Action item:
Some lines in the records below may hold the word "will"; give the number of those lines and nothing else.

[Stored items]

Content starts

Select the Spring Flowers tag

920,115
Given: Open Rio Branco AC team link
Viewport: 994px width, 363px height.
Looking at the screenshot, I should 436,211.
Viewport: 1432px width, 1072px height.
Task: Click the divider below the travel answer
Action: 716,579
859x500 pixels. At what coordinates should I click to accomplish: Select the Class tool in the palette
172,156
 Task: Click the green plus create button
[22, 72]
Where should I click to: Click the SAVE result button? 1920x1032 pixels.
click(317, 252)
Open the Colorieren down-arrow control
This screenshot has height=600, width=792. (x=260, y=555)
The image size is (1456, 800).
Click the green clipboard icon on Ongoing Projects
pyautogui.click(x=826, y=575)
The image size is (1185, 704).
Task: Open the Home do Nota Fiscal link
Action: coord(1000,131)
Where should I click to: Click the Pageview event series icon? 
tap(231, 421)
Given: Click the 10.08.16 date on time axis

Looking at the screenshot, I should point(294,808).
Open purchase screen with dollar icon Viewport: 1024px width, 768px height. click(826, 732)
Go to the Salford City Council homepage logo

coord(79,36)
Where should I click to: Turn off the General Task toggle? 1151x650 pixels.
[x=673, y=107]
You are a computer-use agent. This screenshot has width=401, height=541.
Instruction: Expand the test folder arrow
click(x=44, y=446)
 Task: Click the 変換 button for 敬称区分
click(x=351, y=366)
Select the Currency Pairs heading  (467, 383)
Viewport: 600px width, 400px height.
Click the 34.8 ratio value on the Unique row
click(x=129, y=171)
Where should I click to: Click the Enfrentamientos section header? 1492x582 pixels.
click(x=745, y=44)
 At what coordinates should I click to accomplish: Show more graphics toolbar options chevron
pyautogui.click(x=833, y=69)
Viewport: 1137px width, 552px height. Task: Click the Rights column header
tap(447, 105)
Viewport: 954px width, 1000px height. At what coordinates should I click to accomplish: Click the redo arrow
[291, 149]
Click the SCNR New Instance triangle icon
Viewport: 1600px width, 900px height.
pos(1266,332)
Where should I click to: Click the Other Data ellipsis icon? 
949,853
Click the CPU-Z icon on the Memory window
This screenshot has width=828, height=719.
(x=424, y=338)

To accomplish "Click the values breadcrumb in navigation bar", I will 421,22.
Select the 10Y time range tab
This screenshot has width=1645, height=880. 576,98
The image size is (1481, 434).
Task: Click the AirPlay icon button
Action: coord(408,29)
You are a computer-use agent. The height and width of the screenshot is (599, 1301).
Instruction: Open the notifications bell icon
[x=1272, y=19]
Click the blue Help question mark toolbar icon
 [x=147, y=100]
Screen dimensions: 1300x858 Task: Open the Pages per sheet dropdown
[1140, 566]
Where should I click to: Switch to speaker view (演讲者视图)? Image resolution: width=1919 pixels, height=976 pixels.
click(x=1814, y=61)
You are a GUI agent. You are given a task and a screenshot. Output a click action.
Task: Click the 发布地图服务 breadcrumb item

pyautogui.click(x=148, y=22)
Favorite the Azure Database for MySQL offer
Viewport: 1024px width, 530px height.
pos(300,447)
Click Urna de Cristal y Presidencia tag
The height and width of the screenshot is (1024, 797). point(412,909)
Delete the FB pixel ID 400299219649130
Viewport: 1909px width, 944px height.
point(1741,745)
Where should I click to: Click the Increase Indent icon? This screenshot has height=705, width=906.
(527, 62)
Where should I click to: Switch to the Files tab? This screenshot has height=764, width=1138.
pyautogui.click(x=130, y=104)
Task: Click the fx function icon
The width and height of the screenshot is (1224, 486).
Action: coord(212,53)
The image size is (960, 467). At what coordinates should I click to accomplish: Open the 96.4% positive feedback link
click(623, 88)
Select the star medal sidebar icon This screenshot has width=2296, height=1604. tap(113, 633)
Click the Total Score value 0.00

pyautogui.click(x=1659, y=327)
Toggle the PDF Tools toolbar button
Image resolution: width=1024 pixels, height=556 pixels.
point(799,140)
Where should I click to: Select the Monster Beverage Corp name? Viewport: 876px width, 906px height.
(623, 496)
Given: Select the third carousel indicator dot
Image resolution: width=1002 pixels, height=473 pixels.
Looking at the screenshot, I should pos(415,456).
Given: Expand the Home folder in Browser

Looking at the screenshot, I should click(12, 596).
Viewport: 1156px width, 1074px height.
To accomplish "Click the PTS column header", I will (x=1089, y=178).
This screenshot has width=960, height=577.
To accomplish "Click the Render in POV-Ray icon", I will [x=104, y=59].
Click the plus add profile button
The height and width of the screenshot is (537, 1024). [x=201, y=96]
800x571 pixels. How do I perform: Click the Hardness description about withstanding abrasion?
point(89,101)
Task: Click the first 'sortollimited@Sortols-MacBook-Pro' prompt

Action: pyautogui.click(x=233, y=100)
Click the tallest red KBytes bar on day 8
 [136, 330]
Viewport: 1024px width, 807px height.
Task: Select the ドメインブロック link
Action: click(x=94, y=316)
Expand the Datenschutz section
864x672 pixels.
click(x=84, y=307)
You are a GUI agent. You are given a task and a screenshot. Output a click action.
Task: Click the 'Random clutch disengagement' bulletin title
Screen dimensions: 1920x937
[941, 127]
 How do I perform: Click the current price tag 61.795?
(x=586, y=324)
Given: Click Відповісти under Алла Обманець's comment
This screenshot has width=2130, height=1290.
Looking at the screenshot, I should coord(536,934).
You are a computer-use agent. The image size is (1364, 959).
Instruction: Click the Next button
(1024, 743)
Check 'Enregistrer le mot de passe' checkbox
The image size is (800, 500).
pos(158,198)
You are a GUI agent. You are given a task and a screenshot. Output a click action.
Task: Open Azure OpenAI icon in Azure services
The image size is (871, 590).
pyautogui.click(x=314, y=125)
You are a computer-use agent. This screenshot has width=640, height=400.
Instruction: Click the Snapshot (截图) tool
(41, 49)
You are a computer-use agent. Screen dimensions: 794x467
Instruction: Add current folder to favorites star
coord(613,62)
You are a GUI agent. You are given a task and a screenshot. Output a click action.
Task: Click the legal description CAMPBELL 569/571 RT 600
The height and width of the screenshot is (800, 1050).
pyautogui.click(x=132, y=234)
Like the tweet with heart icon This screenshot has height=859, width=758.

Content ends

Problem solution:
3